**** Provided data

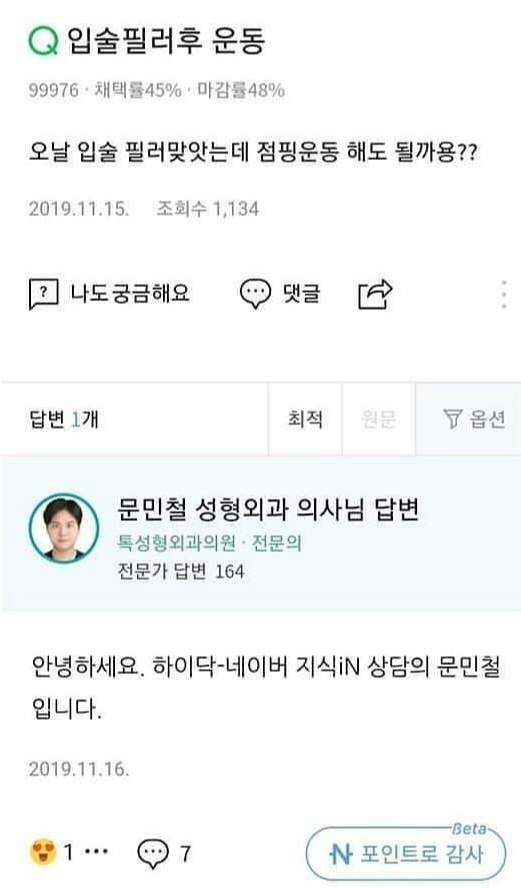Click the 댓글 label under the question
Image resolution: width=521 pixels, height=888 pixels.
301,293
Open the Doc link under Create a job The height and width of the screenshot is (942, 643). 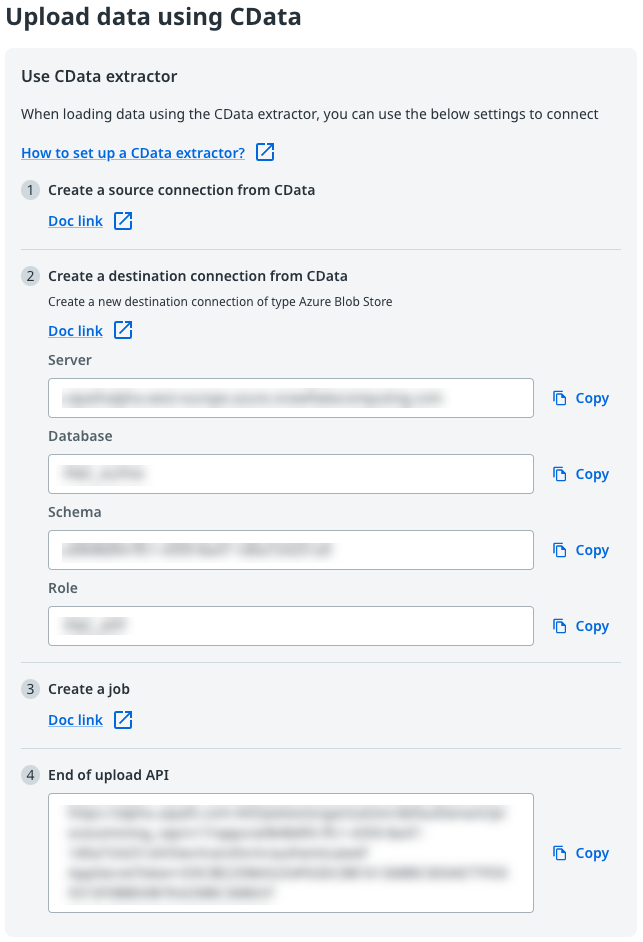pyautogui.click(x=75, y=719)
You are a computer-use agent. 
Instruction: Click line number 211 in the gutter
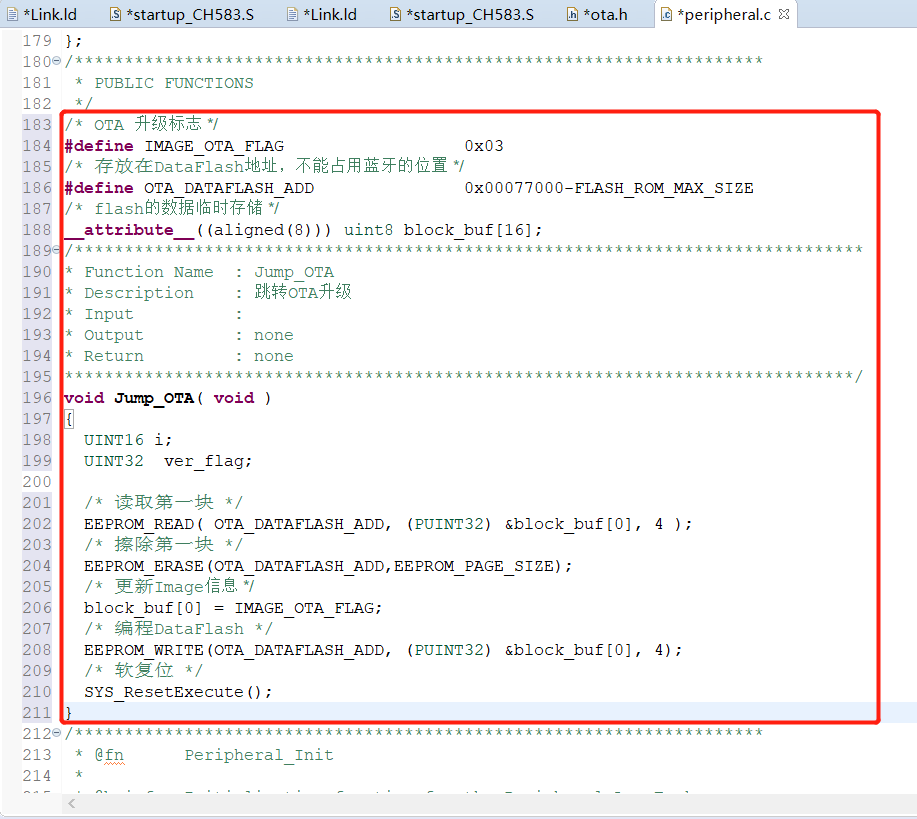(37, 713)
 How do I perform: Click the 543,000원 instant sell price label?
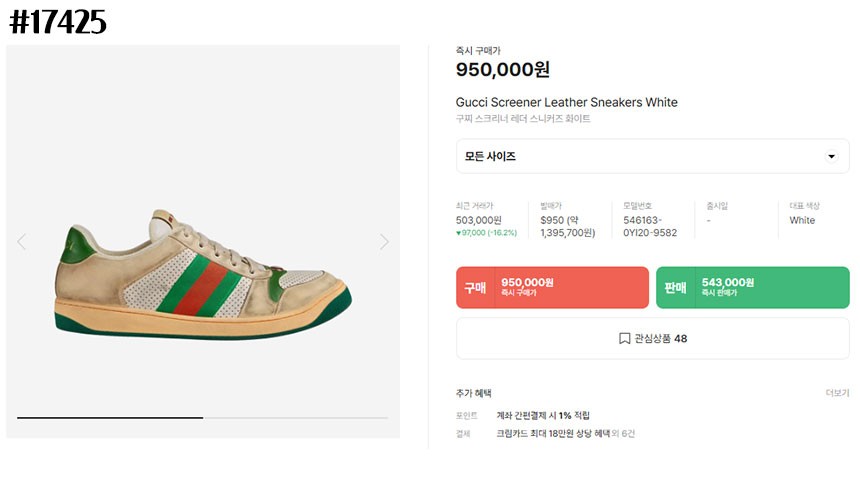(x=727, y=282)
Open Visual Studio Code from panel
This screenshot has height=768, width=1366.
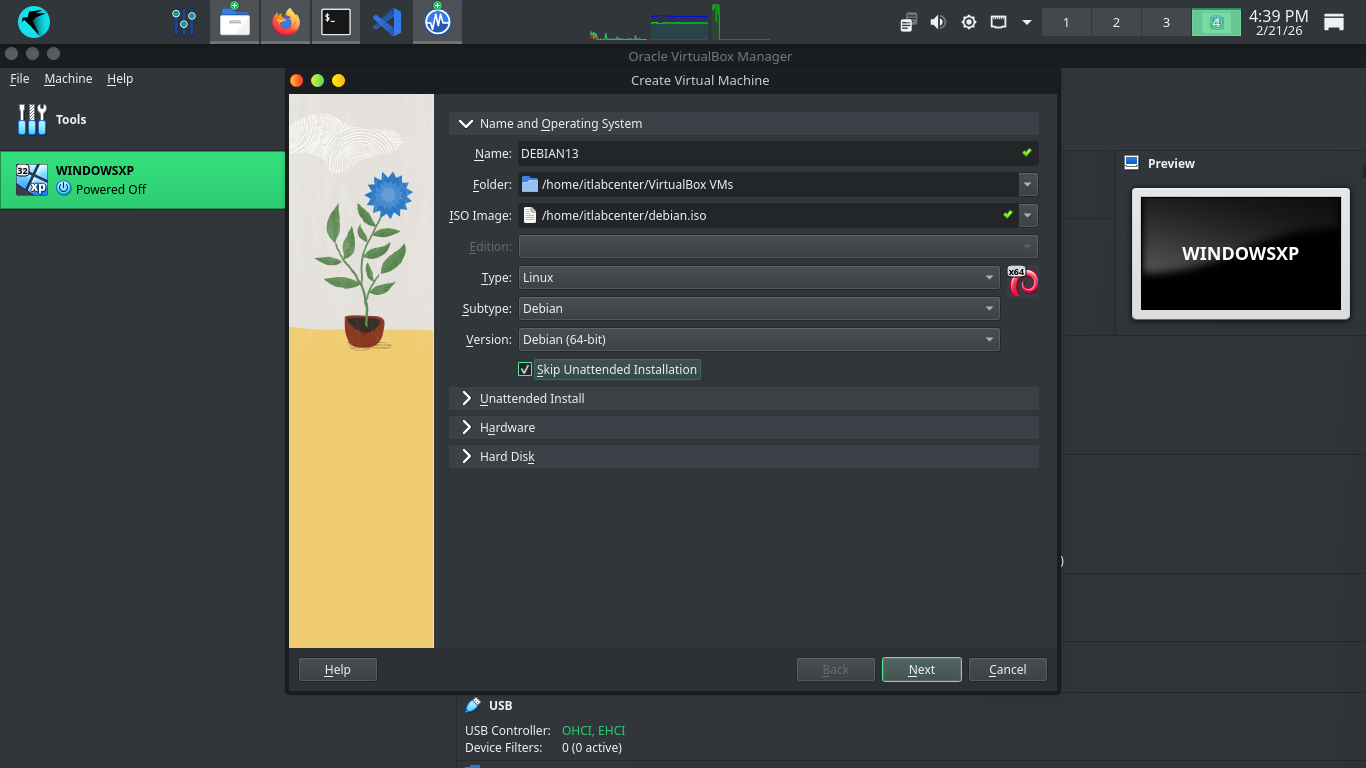point(387,21)
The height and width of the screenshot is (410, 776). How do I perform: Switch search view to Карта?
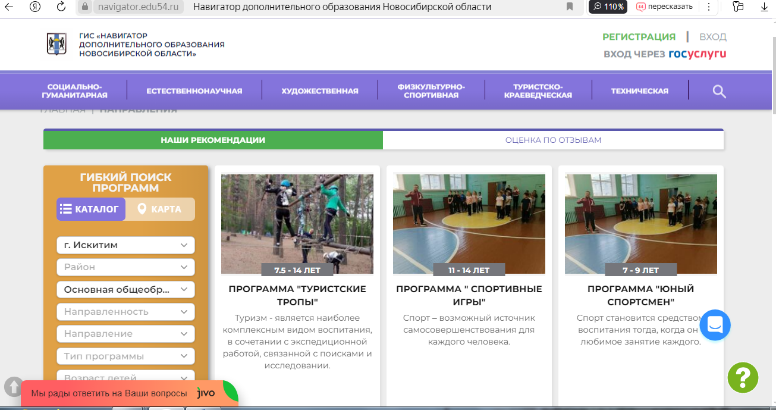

********

■ **Your task**: Both the line containing "Open Visual Studio Code from panel" and the last line of the records above belong in the exact copy, along with every line between them; pictures do not.

■ **Written solution**:
Open Visual Studio Code from panel
This screenshot has height=768, width=1366.
point(387,21)
The height and width of the screenshot is (410, 776). How do I perform: Switch search view to Карта?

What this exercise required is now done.